It’s said that the origin of the queen’s wave dates back to the era of King George V and Queen Mary, both enthusiastic wavers who after suffering wrist strains, sought a medical consultation and modified their greetings to the masses to the present day “opening a jam jar” royal motion.
I bring this up as I was thinking about the many ways we greet and acknowledge people we don’t know during various everyday activities. As I was taking one of my solitary walks this evening on a local bike path, I fell into my “give a half nod and weak wave” habit as I passed strangers tramping in the opposite direction. It’s that odd thing, wherein you don’t want to be rude and ignore someone you don’t know, but also don’t want to come across as a crazed, staring stalker.

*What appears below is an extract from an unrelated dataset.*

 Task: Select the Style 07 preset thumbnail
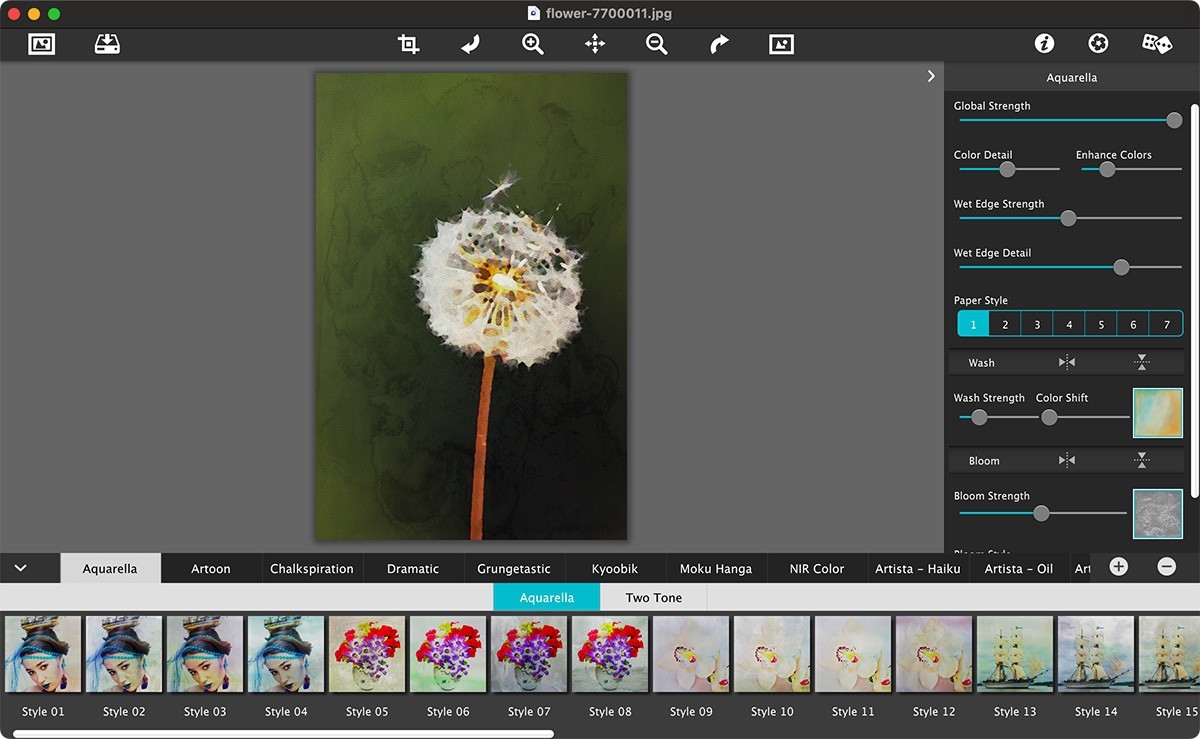[x=528, y=653]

I have noticed informally that people in my age bracket are more likely to return my wave or make some eye contact. Young boys and most young girls or women stare straight ahead, or have mastered the art of walking while checking texts and so don’t feel obliged to engage at all. I tend to veer too much to one side, heading for trees or ravines when I try to multi task like that. What a talent they have, (she said sarcastically)!
So how did all of this crazy waving and nodding start, anyway? I mean, why don’t we just bump heads or do the shimmy when we see people instead? According to that great online all-knowing explainer of things, Wikipedia, waving likely started out in the late 1700’s as a military salute. Fancier folks even waved handkerchiefs to either show their approval or to signal someone.
In my small lake community, everyone waves at one another when passing in cars. My late husband James used to take it to the extreme. While in our car passing a neighbor he would loudly proclaim, “How ya’ doing!” while giving an exaggerated wave, even though they could not hear him from the sealed safety of their own vehicle. And if I failed to wave or to acknowledge a wave, he called me on it. He was of course being a bit of a smart ass.
I don’t know where he got that from.